** What you are asked to do **
Reproduce each of the following records word for word.

** Data **
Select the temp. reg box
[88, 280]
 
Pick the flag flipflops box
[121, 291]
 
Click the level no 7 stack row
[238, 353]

** Worked solution **
Select the temp. reg box
[88, 280]
 
Pick the flag flipflops box
[121, 291]
 
Click the level no 7 stack row
[238, 353]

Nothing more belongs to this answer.